More recently, flexibility has been demonstrated in relation to social context. In Buttelmann et al.'s (2007) study of chimpanzees' imitation of a model that used unusual body parts to press a panel to switch on a display, the model performed under two importantly different conditions: in one, their hands were free, whereas in the second condition, their hands were unavailable (e.g. wrapped inside a blanket) so there was good reason to use their forehead or foot to press the panel. Human infants just 14 months old had earlier demonstrated rational imitation in this paradigm, copying the bizarre actions of the adult in the hands-free condition, but rarely in the hands-occupied condition (Gergely et al. 2002). In an ingenious study in which dogs watched a conspecifics either holding a ball in their mouth or not, while using their paw to operate a foraging device, Range et al. (2007) demonstrated a parallel effect. Likewise, Buttelmann et al. found that the chimpanzees they tested expressed this kind of selectivity, copying the unusual actions in 38 per cent of hands-free trials, versus only 19 per cent in the hands-occupied condition.
The Horner and Whiten, and Buttelmann et al. studies illustrate selective and functionally appropriate use of either imitation or emulation in relation to variations in both physical and social contexts. These results are consistent with the portfolio theory of Whiten et al. (2004); that chimpanzees possess a portfolio of social learning processes (including imitation, emulation and others) that may be applied selectively according to context.
Horner & Whiten (2005) discovered that unlike chimpanzees, which, as noted above, copied less of a model's actions when they appeared causally irrelevant, young children, surprisingly, copied these with high fidelity. These results have been replicated for a larger sample of 3-year-old children by McGuigan et al. (2007). Moreover, McGuigan et al. extended the study to include 5-year olds, suspecting that as children mature cognitively, the susceptibility to blanket copying would decline. Results were to the contrary: 5-year olds were even more likely than the 3-year olds to copy all they saw, even with the transparent box.

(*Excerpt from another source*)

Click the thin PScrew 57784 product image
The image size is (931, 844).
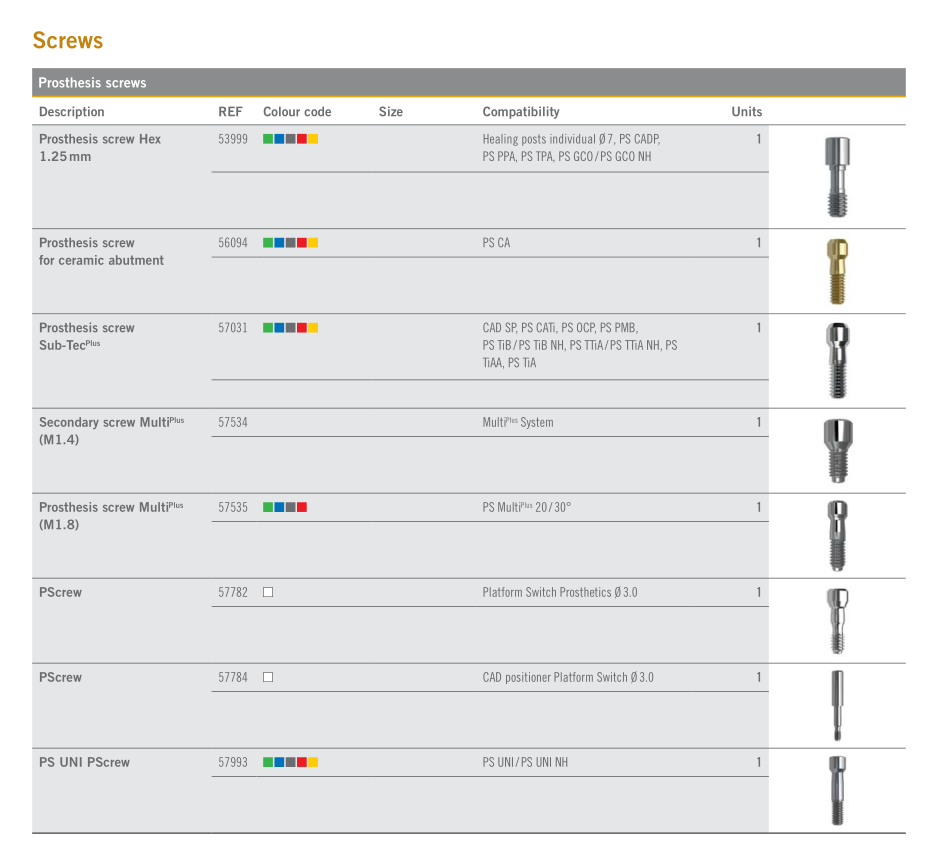click(x=837, y=705)
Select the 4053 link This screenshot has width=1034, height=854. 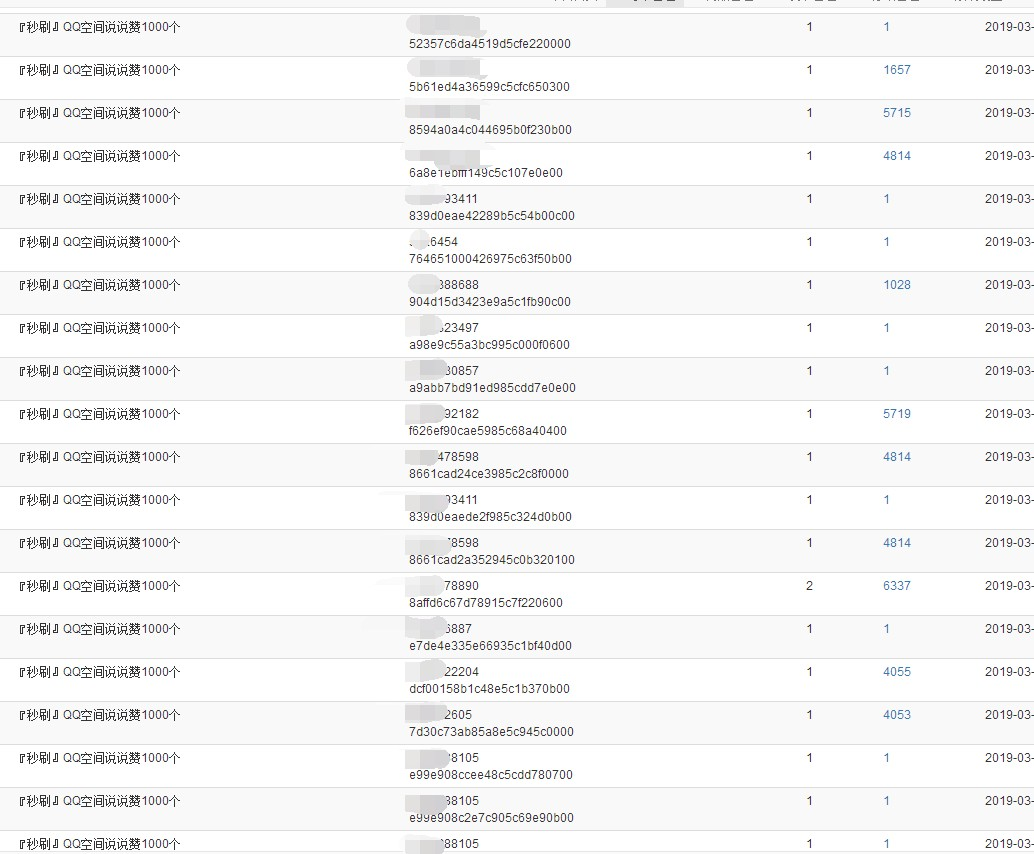click(896, 715)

Lyons et al. (2007) have replicated these results with a similar task, as well as others that incorporate both causally relevant and irrelevant actions, the latter transparent to view. Lyons et al. checked that the children's responses are not merely to please the experimenter, both by allowing the child to complete the task while the experimenter was out of the room (see also Horner & Whiten 2005), and then asking the child to check the reward object had been put in place for the next child. A strong tendency to copy the irrelevant modelled actions remained evident even in this more rushed, ‘real-world’ context (figure 5). Lyons et al. further demonstrated how surprisingly inflexible is young children's conformity, which the authors dubbed over-imitation. Children were exposed to a training programme in which the experimenter extracted reward objects from eight transparent containers, in each case using both relevant and irrelevant actions, and asking the child which actions the experimenter ‘had to do’ and which were ‘silly and unnecessary’ (e.g. tapping the side of a container with a feather). Children were effusively praised for correctly identifying irrelevant actions. Nevertheless, these children continued to over-imitate when tested later. With Lyons et al.'s version of the Horner and Whiten test box, children copied the irrelevant actions in over 90 per cent of cases versus under 10 per cent in baseline tests.

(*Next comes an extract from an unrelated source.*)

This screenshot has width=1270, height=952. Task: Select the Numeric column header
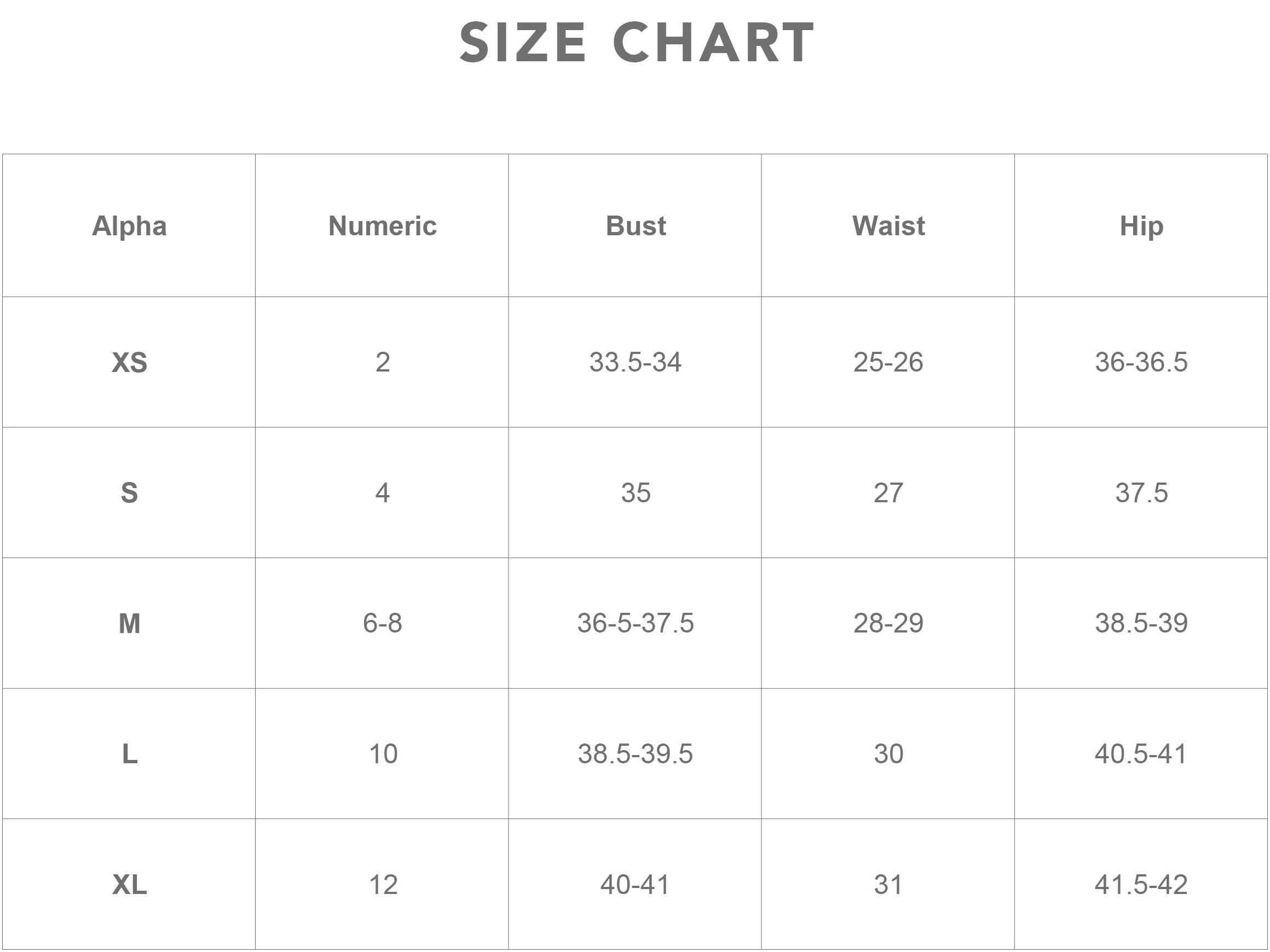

Lyons et al. (2007) even repeated the experiment with explicit instructions to avoid irrelevant acts. Before the usual test trials, each child was reminded of the ‘silly extra thing’ that had not helped earlier, like the feather-tapping, then explicitly told ‘I want you to watch really carefully, because when I open this (puzzle object), I might do something that's silly and extra, just like the feather’, later adding ‘Remember, don't do anything silly and extra, okay? Only do the things you have to do’. All such efforts failed to diminish over-imitation in the 3- and 5-year-old children tested.
Whiten et al. (2005b) described such effects as over-copying rather than over-imitation (the term of Lyons et al. 2007) to acknowledge the fact that for those who define imitation as bodily imitation, there is no evidence here that children's copying is faithful in this respect. Indeed, Lyons et al. showed that copying occurred principally in terms not so much of specific actions, as of the transformations of object movements, a closer fit to one or more of the classes of emulation distinguished in §2b and figure 1. Perhaps, then, Lyons et al. documented ‘over-emulation’, following some authors' terminology. However, since other studies have recorded very detailed imitation by human subjects down to the level of the digit used for a task (Custance et al. 2006), over-copying offers a more neutral umbrella term pending further investigation of the underlying mechanisms.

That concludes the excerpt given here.